About Whitman's age and, according to William James, like him in his inborn spiritual and personal optimism, Edward Everett Hale wrote one of the first unqualified appreciations of Leaves of Grass. Already prominent in New England as an essayist and Unitarian minister, Hale would become nationally known as a clergyman, magazine editor, and prolific author. His works include fiction, sermons, travel writings, biography, and autobiography, chief among them a hugely popular patriotic short story, "The Man Without a Country" (1863).

Reviewing Leaves of Grass anonymously for the North American Review, Hale admires most its fresh and direct poetic voice. Its author, he writes admiringly, "has a horror of conventional language of any kind" (34). Most early commentators on Leaves find it too original, but for Hale the book's power inheres in its "simplicity," its absolute freedom from traditional, "strained," literary speech (35). Its second accomplishment lies in its vivid description: "sketches of life . . . so real that we wonder how they came on paper" (36). He concludes by observing that the poems' occasional "indelicacies" (36) are no more worrisome than those of Homer. His portrayal of Whitman as founder-poet and "American Homer" would become, as Timothy Morris points out, the dominant critical strategy leading to the poet's eventual canonization.

Bibliography

Adams, John R. Edward Everett Hale. Boston: Twayne, 1977.

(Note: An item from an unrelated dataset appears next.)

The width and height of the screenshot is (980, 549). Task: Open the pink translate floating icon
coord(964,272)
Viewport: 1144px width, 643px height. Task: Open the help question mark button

Hale, Edward Everett. Rev. of Leaves of Grass, 1855 Edition. Walt Whitman: The Contemporary Reviews. Ed. Kenneth M. Price. Cambridge: Cambridge UP, 1996. 34–36.

Holloway, Jean. Edward Everett Hale: A Biography. Austin: U of Texas P, 1956.

James, William. The Varieties of Religious Experience. 1902. Cambridge, Mass.: Harvard UP, 1985.

Morris, Timothy. Becoming Canonical in American Poetry. Urbana: U of Illinois P, 1995.